Background: The cell surface glycoprotein mesothelin is highly expressed in several malignant diseases. Normal mesothelin expression is limited to mesothelial cells lining the pleura, peritoneum, and pericardium, making it a biomarker and an attractive target for cancer therapy.
Methods: We investigated tumor mesothelin expression and serum mesothelin levels in patients with epithelial ovarian cancer or borderline tumors. In total, 161 patients selected from a previous prospective study were analyzed for tumor mesothelin expression using immunohistochemistry and serum mesothelin expression using enzyme-linked immunosorbent assay.
Results: Eighty-eight (68.8%) epithelial ovarian cancers and eight (24.2%) borderline tumors showed high mesothelin expression, which was associated with shorter progression-free and overall survival. The tumor mesothelin expression status was moderately correlated with serum mesothelin levels in epithelial ovarian cancer patients. Based on receiver operating characteristic analysis, a serum mesothelin level above 2.20 nM predicted high tumor mesothelin expression in epithelial ovarian cancer patients (area under the curve = 0.81). In 45 patients with recurrent epithelial ovarian cancer, we observed relatively lower levels of serum mesothelin, compared to the level at the primary diagnosis.
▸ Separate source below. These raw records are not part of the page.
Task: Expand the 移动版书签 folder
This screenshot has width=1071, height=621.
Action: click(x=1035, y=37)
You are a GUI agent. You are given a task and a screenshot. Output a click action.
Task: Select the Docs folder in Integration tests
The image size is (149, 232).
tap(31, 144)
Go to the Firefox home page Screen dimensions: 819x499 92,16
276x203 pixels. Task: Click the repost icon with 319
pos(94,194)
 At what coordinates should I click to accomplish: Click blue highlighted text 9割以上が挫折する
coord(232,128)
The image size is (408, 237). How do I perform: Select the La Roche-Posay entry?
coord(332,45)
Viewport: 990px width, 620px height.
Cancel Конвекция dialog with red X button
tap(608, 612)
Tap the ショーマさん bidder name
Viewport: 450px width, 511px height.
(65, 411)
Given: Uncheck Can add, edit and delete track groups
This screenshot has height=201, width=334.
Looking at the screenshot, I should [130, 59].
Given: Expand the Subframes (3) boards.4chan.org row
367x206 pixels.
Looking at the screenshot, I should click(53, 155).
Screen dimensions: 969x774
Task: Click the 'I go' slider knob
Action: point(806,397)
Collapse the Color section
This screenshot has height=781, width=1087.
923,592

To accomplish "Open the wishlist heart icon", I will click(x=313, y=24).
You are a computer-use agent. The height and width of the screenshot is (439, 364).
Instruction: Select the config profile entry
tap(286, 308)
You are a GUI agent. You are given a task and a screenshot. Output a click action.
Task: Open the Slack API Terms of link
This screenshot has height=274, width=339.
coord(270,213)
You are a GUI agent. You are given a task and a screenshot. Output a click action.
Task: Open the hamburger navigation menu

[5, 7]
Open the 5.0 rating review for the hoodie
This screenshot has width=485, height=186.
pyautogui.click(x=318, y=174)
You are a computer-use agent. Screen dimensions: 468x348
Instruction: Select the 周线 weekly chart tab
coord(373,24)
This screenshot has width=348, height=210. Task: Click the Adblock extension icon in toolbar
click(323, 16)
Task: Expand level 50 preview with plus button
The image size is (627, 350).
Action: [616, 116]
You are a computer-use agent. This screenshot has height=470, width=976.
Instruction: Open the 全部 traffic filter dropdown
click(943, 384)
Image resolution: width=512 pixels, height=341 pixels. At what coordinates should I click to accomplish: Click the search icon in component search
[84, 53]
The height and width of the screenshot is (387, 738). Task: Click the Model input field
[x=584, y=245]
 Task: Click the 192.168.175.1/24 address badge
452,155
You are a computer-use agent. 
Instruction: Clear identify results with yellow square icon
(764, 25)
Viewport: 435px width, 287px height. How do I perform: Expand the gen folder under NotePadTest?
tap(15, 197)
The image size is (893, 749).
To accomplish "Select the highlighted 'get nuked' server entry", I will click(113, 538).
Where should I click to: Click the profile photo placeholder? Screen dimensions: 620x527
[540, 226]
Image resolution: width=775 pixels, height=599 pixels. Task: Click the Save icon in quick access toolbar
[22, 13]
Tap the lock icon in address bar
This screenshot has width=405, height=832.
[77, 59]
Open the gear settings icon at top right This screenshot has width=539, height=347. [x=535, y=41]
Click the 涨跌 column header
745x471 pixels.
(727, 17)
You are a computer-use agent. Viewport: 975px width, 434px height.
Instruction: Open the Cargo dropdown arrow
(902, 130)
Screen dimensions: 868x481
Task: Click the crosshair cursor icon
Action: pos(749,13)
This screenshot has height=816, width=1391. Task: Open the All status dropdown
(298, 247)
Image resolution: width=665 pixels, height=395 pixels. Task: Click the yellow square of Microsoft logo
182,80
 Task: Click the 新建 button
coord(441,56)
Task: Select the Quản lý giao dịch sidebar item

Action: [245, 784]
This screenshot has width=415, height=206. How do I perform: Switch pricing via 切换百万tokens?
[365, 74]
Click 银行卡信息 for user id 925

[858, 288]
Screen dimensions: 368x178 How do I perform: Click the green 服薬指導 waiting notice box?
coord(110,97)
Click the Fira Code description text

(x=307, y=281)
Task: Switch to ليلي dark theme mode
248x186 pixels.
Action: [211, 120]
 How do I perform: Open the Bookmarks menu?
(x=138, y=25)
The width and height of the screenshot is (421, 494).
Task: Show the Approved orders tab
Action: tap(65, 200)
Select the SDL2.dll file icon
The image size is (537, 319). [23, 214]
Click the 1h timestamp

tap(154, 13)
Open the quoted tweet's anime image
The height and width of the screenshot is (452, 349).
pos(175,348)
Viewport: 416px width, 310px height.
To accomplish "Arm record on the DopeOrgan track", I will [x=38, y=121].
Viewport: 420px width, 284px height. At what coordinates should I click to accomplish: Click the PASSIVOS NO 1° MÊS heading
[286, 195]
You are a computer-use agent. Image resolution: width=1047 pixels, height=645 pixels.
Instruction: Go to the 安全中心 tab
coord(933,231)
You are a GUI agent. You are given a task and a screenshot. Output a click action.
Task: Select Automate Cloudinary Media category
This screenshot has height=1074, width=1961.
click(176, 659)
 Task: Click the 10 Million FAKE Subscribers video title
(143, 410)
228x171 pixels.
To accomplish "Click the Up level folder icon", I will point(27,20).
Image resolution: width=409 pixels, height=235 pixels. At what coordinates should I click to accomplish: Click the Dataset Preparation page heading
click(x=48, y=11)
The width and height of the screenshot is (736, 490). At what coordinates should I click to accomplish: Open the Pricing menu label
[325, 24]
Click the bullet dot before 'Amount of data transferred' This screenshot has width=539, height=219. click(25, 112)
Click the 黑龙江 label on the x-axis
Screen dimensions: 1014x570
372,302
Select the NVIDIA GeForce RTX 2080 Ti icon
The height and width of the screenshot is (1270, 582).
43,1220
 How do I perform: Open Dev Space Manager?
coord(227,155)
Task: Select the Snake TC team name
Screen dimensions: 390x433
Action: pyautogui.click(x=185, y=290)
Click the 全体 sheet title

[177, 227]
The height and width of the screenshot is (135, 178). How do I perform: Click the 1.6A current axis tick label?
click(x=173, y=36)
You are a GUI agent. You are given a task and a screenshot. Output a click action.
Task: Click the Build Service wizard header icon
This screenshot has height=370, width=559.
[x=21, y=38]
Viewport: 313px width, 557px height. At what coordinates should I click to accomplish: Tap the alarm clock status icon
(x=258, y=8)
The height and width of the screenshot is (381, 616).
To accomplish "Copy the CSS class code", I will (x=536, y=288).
We also tracked the change in the serum mesothelin level during the course of second-line chemotherapy and found a discrepancy between the clinical response and the serum mesothelin change in some patients, which suggested tumor heterogeneity among the tumor cells with or without mesothelin expression.
Conclusion: Serum mesothelin may be a useful noninvasive biomarker surrogate for tumor mesothelin expression in future clinical trials for mesothelin-targeted therapy.